While that bug resided in Dell’s SupportAssist code itself, this vulnerability sits inside a third-party software library provided by PC Doctor, called ‘Common.dll’. That means it could affect PCs from other OEMs that use PC Doctor software.
In an advisory, Dell is urging users of its hardware to update to Dell SupportAssist for Business PCs version 2.0.1 and Dell SupportAssist for Home PCs version 3.2.2.
The bug, tracked as CVE-2019-12280, affects SupportAssist for Business PCs version 2.0 and SupportAssist for Home PCs version 3.2.1 and earlier. Dell rates the bug as a high-severity issue.
PC Doctor for its part says it is the “world’s leading hardware diagnostic and system information tool [that] keeps your devices running their best”, offering OEMs “hardware diagnostics, advanced system information, system history, monitoring tools, and more”.
Peleg Hada, a researcher from security firm SafeBreach, reported the bug to Dell and has posted a detailed explanation of the problem.
On Windows 10 Dell machines, a high-privilege service called ‘Dell Hardware Support’ seeks out several software libraries that could be used by a local attacker to escalate privileges.
Hada explains that a regular user could replace a software library with one of their own to achieve code execution as the operating system.
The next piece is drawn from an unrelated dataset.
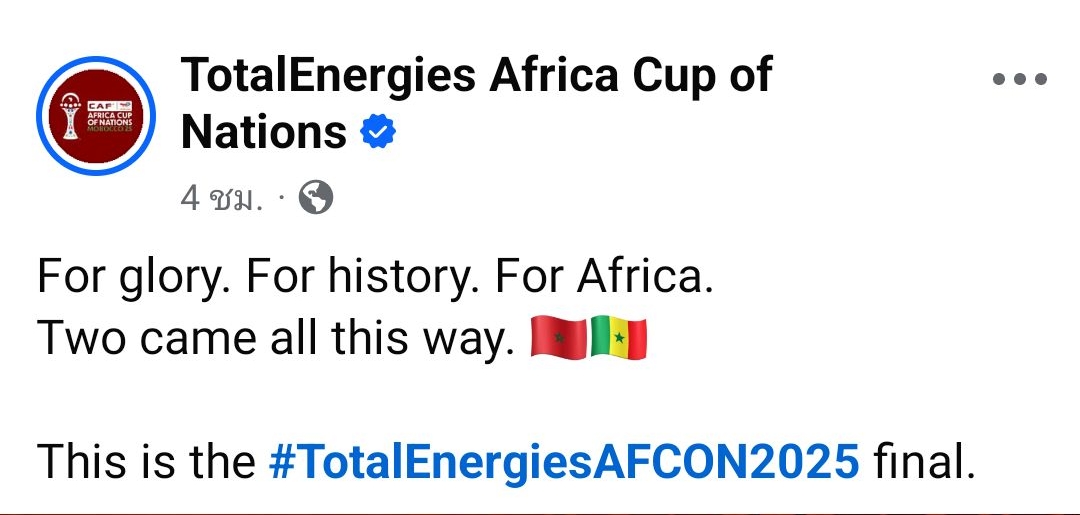This screenshot has height=515, width=1080.
Task: Click the blue story ring around avatar
Action: tap(40, 116)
This can be achieved by using a utility library used by PC Doctor called Common.dll.
Hada notes that the “program doesn’t validate whether the DLL that it will load is signed” and this means “it will load an arbitrary unsigned DLL”.
Other hardware could be affected by products that use PC Doctor as their base for similar diagnostic services. These products include Corsair One Diagnostics, Corsair Diagnostics, Staples EasyTech diagnostics, Tobii I-Series diagnostic tool, and Tobii Dynavox diagnostic tool.